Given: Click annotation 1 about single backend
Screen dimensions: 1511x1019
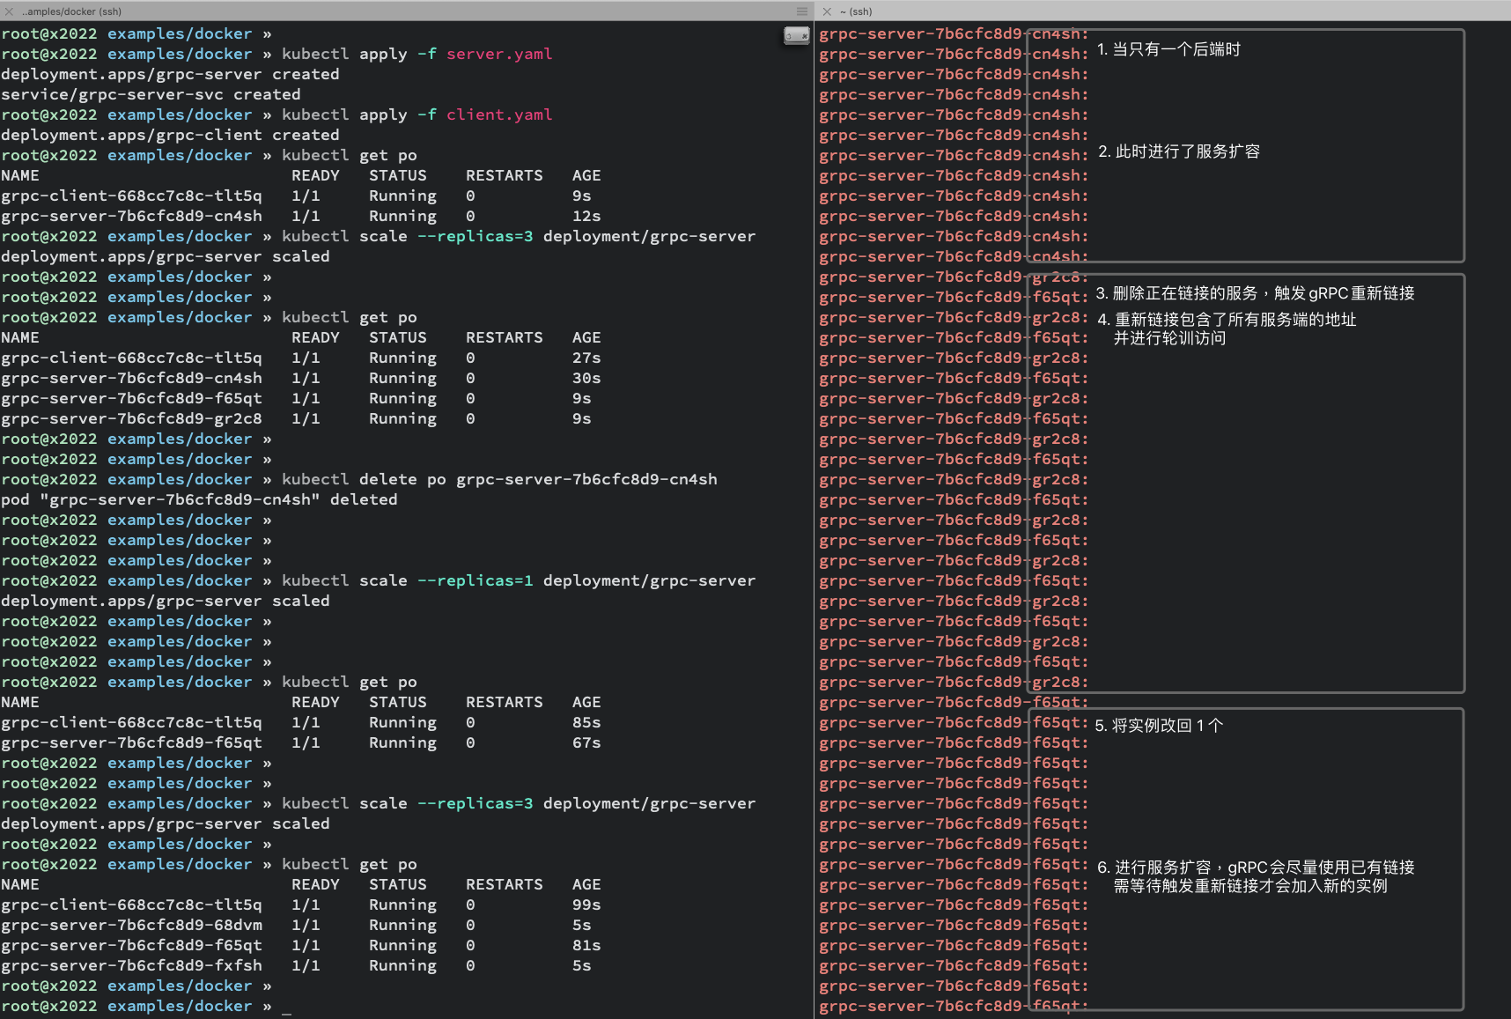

======

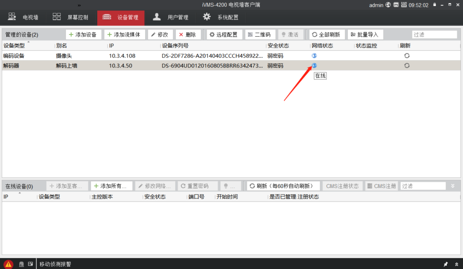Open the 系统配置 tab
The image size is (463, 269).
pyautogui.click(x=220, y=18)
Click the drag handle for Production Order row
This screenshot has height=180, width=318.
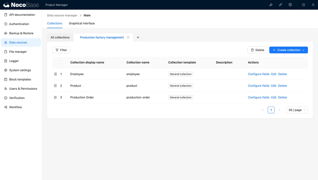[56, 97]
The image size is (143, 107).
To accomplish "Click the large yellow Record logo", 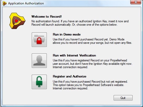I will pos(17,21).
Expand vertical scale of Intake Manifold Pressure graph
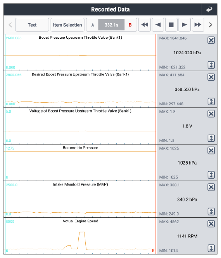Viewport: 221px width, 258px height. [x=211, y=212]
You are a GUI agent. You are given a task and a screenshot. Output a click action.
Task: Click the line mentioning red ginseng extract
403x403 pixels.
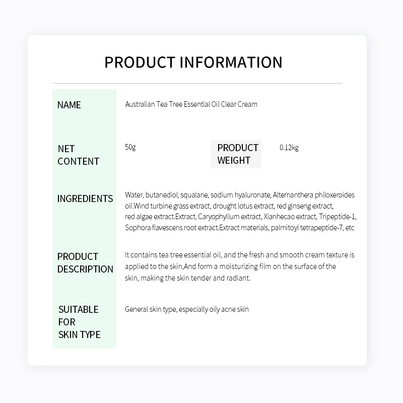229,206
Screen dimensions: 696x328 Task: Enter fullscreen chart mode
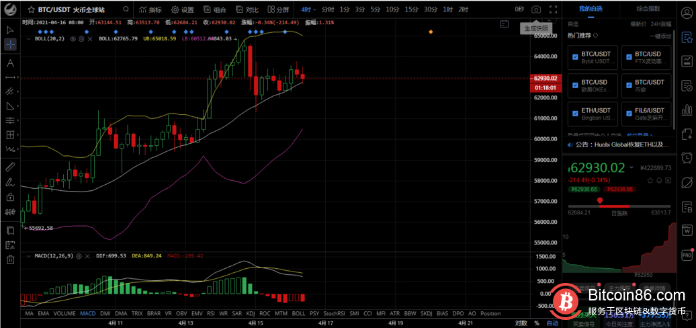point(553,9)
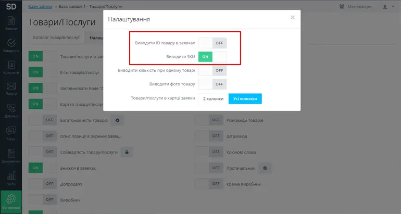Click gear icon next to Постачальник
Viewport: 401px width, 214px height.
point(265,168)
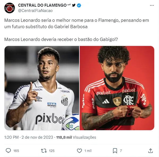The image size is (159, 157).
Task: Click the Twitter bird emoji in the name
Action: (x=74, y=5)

======

Instructions for the task >>
From the data above, output only the lines between the line containing "Given: Click annotation" and the line containing "Screen dimensions: 1511x1019", inclusive, exactly as written.

Problem solution >>
Given: Click annotation 1 about single backend
Screen dimensions: 1511x1019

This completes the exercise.